**WHAT YOU ARE ASKED TO DO**
Go through the data below and swap every "Where should I click to" for "Which spot should I click to", leaving everything else untouched.

**EXCERPTED RECORDS**
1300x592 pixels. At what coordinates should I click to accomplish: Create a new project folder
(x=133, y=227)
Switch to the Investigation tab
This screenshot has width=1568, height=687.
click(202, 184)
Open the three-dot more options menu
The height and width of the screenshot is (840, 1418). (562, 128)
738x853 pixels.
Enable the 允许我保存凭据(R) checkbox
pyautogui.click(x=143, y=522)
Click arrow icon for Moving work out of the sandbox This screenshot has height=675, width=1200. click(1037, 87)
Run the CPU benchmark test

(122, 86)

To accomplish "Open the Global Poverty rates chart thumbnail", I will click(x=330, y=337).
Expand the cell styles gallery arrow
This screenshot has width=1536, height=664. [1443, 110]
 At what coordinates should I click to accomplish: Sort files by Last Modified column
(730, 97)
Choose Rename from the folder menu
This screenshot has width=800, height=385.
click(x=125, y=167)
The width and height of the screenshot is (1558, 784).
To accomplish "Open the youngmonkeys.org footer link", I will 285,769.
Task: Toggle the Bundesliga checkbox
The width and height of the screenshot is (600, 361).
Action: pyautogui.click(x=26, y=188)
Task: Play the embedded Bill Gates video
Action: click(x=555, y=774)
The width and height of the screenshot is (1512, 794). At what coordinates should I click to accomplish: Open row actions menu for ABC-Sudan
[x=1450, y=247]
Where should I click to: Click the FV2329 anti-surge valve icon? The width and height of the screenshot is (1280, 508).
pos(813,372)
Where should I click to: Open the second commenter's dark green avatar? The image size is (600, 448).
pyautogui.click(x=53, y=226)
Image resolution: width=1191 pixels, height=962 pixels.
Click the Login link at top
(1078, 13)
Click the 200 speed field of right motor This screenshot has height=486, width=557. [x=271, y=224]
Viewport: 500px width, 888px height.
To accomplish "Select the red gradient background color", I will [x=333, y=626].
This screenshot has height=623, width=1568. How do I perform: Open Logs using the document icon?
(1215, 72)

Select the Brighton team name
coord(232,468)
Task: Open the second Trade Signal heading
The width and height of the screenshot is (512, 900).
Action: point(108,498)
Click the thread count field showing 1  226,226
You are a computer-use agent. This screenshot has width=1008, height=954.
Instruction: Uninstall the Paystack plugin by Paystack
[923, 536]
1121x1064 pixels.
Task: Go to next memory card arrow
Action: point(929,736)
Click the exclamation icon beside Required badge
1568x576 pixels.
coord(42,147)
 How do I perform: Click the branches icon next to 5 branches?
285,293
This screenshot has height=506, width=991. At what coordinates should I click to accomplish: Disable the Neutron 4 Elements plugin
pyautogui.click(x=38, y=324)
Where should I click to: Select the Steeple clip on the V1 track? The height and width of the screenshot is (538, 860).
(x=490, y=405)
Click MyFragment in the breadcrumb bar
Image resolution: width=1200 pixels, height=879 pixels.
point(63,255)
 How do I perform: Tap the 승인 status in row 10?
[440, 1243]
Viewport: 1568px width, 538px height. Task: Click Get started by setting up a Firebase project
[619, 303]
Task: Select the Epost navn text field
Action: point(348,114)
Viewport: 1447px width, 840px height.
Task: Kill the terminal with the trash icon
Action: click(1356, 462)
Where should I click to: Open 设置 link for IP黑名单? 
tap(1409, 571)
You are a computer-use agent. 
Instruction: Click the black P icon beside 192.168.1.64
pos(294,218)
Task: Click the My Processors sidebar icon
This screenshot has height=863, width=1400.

**TASK RESULT**
1300x592 pixels. At what coordinates should I click to accomplish: Create a new project folder
(x=133, y=227)
Switch to the Investigation tab
This screenshot has width=1568, height=687.
click(202, 184)
Open the three-dot more options menu
The height and width of the screenshot is (840, 1418). (562, 128)
738x853 pixels.
Enable the 允许我保存凭据(R) checkbox
pyautogui.click(x=143, y=522)
Click arrow icon for Moving work out of the sandbox This screenshot has height=675, width=1200. click(1037, 87)
Run the CPU benchmark test

(122, 86)

To accomplish "Open the Global Poverty rates chart thumbnail", I will click(x=330, y=337).
Expand the cell styles gallery arrow
This screenshot has width=1536, height=664. [1443, 110]
 At what coordinates should I click to accomplish: Sort files by Last Modified column
(730, 97)
Choose Rename from the folder menu
This screenshot has width=800, height=385.
click(x=125, y=167)
The width and height of the screenshot is (1558, 784).
To accomplish "Open the youngmonkeys.org footer link", I will 285,769.
Task: Toggle the Bundesliga checkbox
The width and height of the screenshot is (600, 361).
Action: pyautogui.click(x=26, y=188)
Task: Play the embedded Bill Gates video
Action: click(x=555, y=774)
The width and height of the screenshot is (1512, 794). At what coordinates should I click to accomplish: Open row actions menu for ABC-Sudan
[x=1450, y=247]
Which spot should I click to: Click the FV2329 anti-surge valve icon? The width and height of the screenshot is (1280, 508).
pos(813,372)
Which spot should I click to: Open the second commenter's dark green avatar? The image size is (600, 448).
pyautogui.click(x=53, y=226)
Image resolution: width=1191 pixels, height=962 pixels.
Click the Login link at top
(1078, 13)
Click the 200 speed field of right motor This screenshot has height=486, width=557. [x=271, y=224]
Viewport: 500px width, 888px height.
To accomplish "Select the red gradient background color", I will [x=333, y=626].
This screenshot has height=623, width=1568. How do I perform: Open Logs using the document icon?
(1215, 72)

Select the Brighton team name
coord(232,468)
Task: Open the second Trade Signal heading
The width and height of the screenshot is (512, 900).
Action: point(108,498)
Click the thread count field showing 1  226,226
You are a computer-use agent. This screenshot has width=1008, height=954.
Instruction: Uninstall the Paystack plugin by Paystack
[923, 536]
1121x1064 pixels.
Task: Go to next memory card arrow
Action: point(929,736)
Click the exclamation icon beside Required badge
1568x576 pixels.
coord(42,147)
 How do I perform: Click the branches icon next to 5 branches?
285,293
This screenshot has height=506, width=991. At what coordinates should I click to accomplish: Disable the Neutron 4 Elements plugin
pyautogui.click(x=38, y=324)
Which spot should I click to: Select the Steeple clip on the V1 track? The height and width of the screenshot is (538, 860).
(x=490, y=405)
Click MyFragment in the breadcrumb bar
Image resolution: width=1200 pixels, height=879 pixels.
point(63,255)
 How do I perform: Tap the 승인 status in row 10?
[440, 1243]
Viewport: 1568px width, 538px height. Task: Click Get started by setting up a Firebase project
[619, 303]
Task: Select the Epost navn text field
Action: point(348,114)
Viewport: 1447px width, 840px height.
Task: Kill the terminal with the trash icon
Action: click(1356, 462)
Which spot should I click to: Open 设置 link for IP黑名单? 
tap(1409, 571)
You are a computer-use agent. 
Instruction: Click the black P icon beside 192.168.1.64
pos(294,218)
Task: Click the My Processors sidebar icon
This screenshot has height=863, width=1400.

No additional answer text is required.